__Problem to work on__. Extend the article on diversity and inclusion in impact investing, writing on from the point at which it ends.

__Selection__.
########################################
Effectively facilitating justice, equity, diversity, and inclusion stands as one of the most important professional responsibilities. While the impact investment sector has made strides toward advancing the Sustainable Development Goals (SDGs), we must take a discerning look at how, as a sector, we are addressing inequality both through our portfolios and internal operations, policies and values.
The state of the sector
One of the main challenges in tackling this issue is the dearth of comprehensive global diversity and inclusion data for the impact investment industry. However, insights unveil an unmistakable diversity deficit within the sector.
According to research by the Skoll Centre, those from Black and Racially Minoritised communities in the UK represent less than 7% of board directorships, and women are outnumbered two to one. Similar patterns are seen in related sectors, underscoring a systemic problem. In venture capital, which plays a pivotal role in financing innovative startups, white men disproportionately occupy leadership positions despite only making up around 30% of the population. Studies indicate that due to unconscious bias, venture capitalists are more inclined to collaborate with individuals who share elements of their identity, including their gender or race, resulting in reduced funding opportunities for women and Black and Racially Minoritised entrepreneurs.
The social sector, tasked with addressing societal challenges, similarly grapples with diversity hurdles. As of the most recent National Council of Voluntary Organisations (NCVO) study, only 3% of UK charity CEOs are from non-white backgrounds, despite the sector’s extensive work within various communities. Trends across impact investing, philanthropy and the social sector underscore a pervasive pattern of diversity disparities that contradicts the fundamental essence of social impact.
Why prioritise Justice, Equity, Diversity and Inclusion?
########################################
__Dataset extract__.
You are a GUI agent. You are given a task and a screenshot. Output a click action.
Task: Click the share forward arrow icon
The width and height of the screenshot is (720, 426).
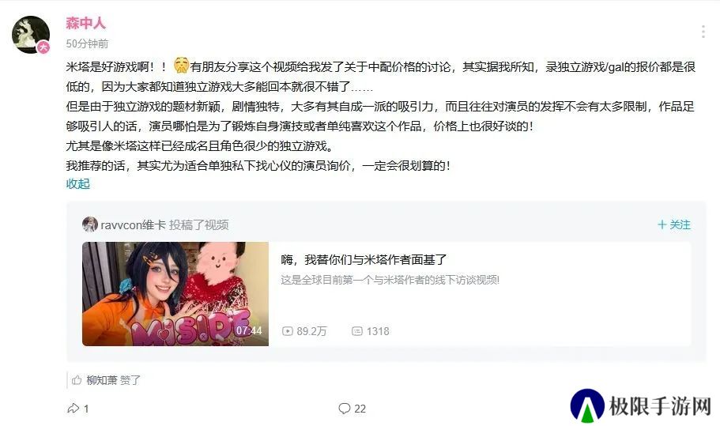73,408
########################################
__Result__.
If the impact investment industry fails to foster inclusive environments, it risks inadvertently reinforcing inequality instead of mitigating it. This underrepresentation indicates a potential market failure wherein impact capital is not efficiently allocated to promising ventures led by social enterprise founders from historically excluded communities. The absence of diversity within impact investment teams and portfolios could detract from the sector’s financial performance, as findings consistently highlight the positive correlation between diversity and financial success.
- Alignment with Social Impact Goals: Impact investment firms and organisations have a primary mission to address pressing social and environmental challenges. Promoting JEDI aligns with these goals by addressing systemic inequalities that often perpetuate these issues. Achieving social impact requires addressing the root causes of disparities and ensuring that minoritised communities have equal access to opportunities.
- Ethical and Moral Imperative: IT should go without saying that fostering JEDI is not just a strategic choice; it’s an ethical and moral imperative. It reflects a commitment to fairness, justice, and human rights. It acknowledges that every individual, regardless of their background, deserves equal opportunities and respect.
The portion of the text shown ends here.